Dec 18, 2006 23:29
i dont miss him.
i dont.
he's everything i dont want in a man.
so why do i keep thinking about him?
why do i feel this way everytime i'm reminded of him?
why do i feel so hurt to see the way he talks about her?
maybe because he was my first love. my only love.
maybe because we never had closure.
maybe just being home doesnt feel the same without him.
after all, he was a huge part of my life here.
i dont know.
i just dont know.
i wish i didnt get like this.
i keep thinking about tucker.
and about how i hope one day we can be where me & jamie were.
but that's a stupid thing to do.
because i really feel, deep down, that we will never be that serious.
and he will never care for me the way jamie did.
there i said his name. wierd.
i dont want to be let down.
i dont know if i can be let down right now.
i dont feel stable enough to be that hurt right now.
god damnit i wish i had a cigarette.
i wish i was back at school.
i need to be around megan and tucker and have something to distract me.

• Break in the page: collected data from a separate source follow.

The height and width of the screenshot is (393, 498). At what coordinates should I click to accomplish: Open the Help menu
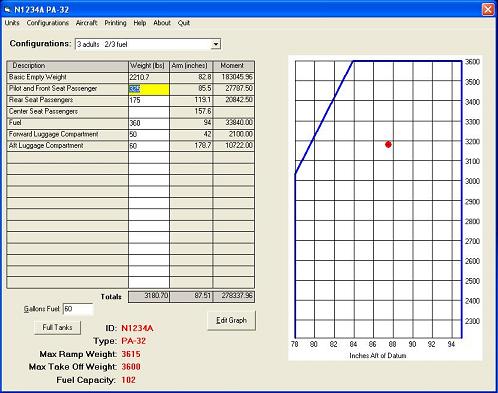coord(140,23)
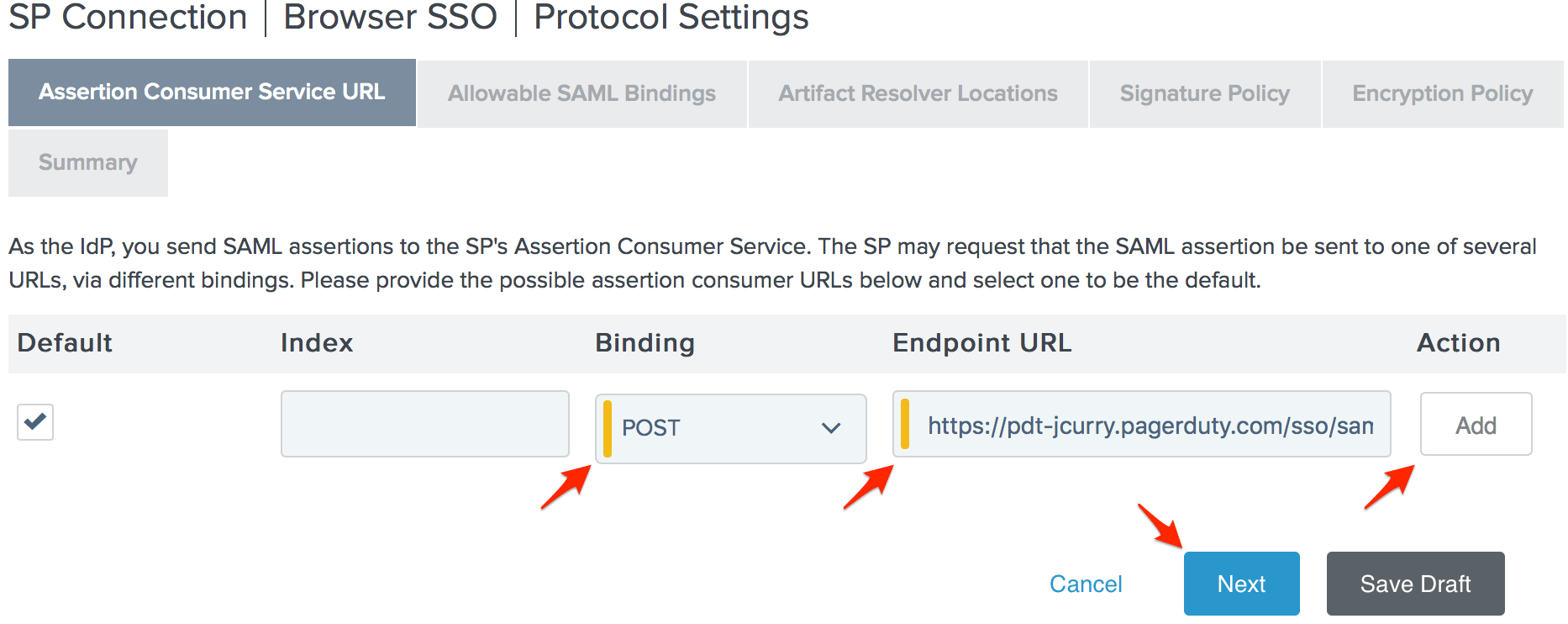Screen dimensions: 1568x624
Task: Click the Add action button
Action: pos(1476,425)
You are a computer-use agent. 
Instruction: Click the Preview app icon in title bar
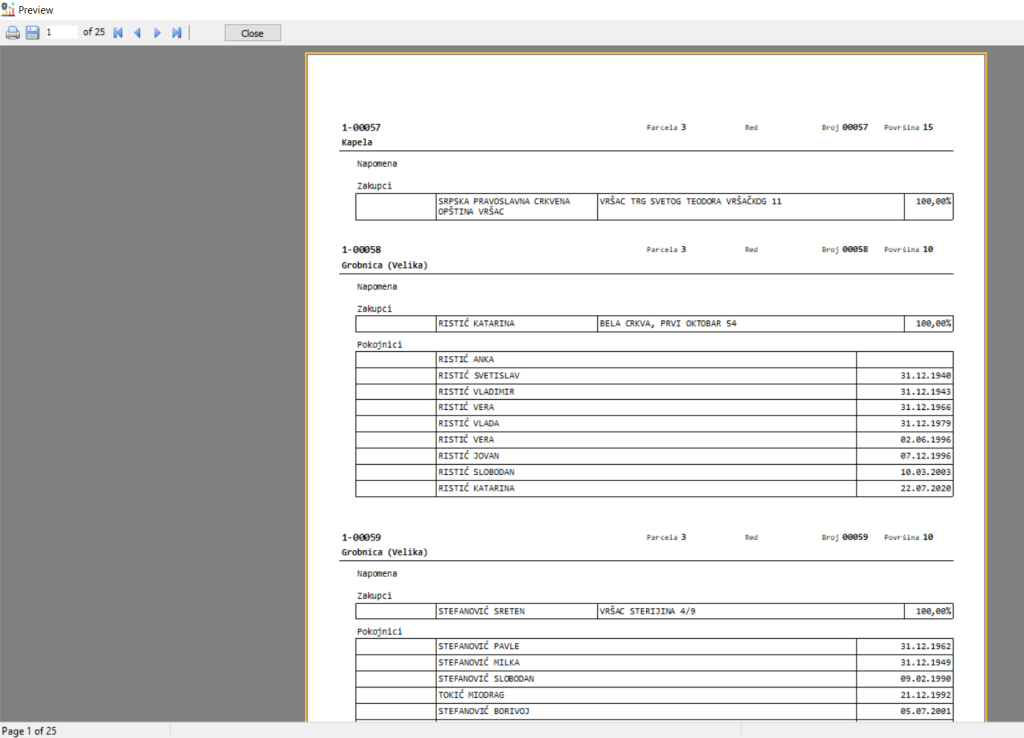point(8,9)

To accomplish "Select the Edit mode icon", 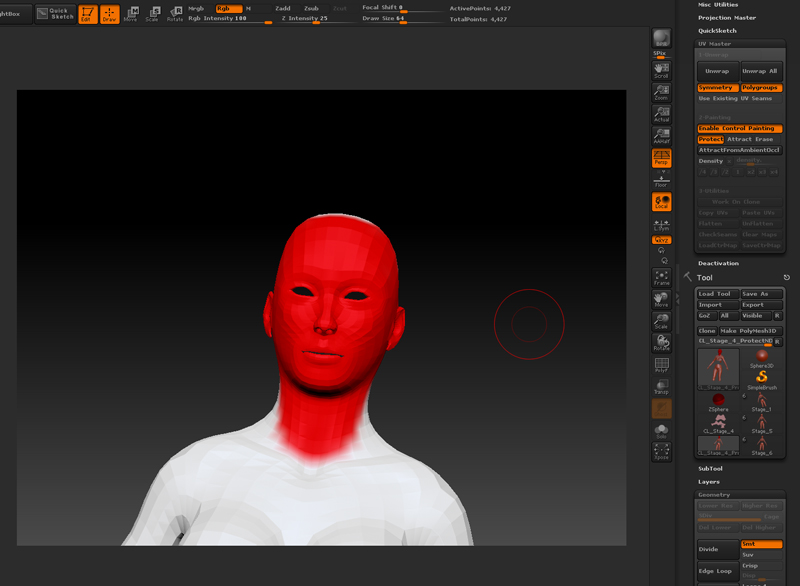I will coord(88,14).
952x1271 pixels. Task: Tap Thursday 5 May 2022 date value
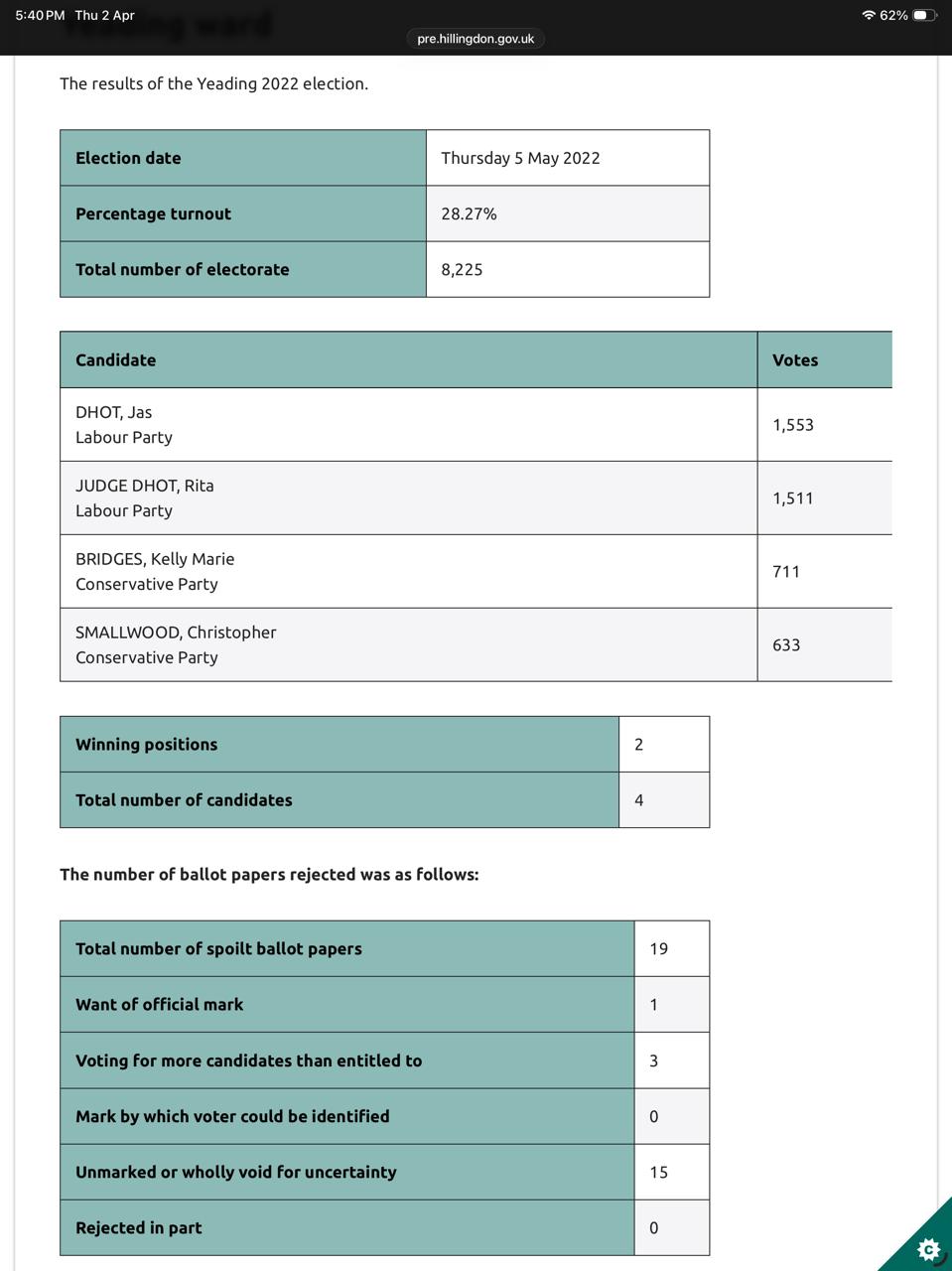520,158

granted i love my friends, but being here only reminds me of how much i miss him.
everywhere i look there are memories attached.
memories that, for some reason, i am desperately holding on to.
why do i still feel this way?
someone tell me, please.
i am dooming myself. as gwen says, i am diving into my own destruction.
i am so emotionally attached to this figment of my past.
and in an attempt to get past that i am throwing my heart at this other guy.
hoping desperately that he will take the place of jamie
and i will finally feel whole and happy again.
but i know, that it wont work out like that.
that eventually things between me & tucker will fizzle out.
and i will be crushed.
god i hope i'm wrong.
well i s'pose i should do something about it.
rather than just sit here writing about it.
but i just dont know how to make this better.
how do i move past this?
do i talk to him? do i tell him how i feel?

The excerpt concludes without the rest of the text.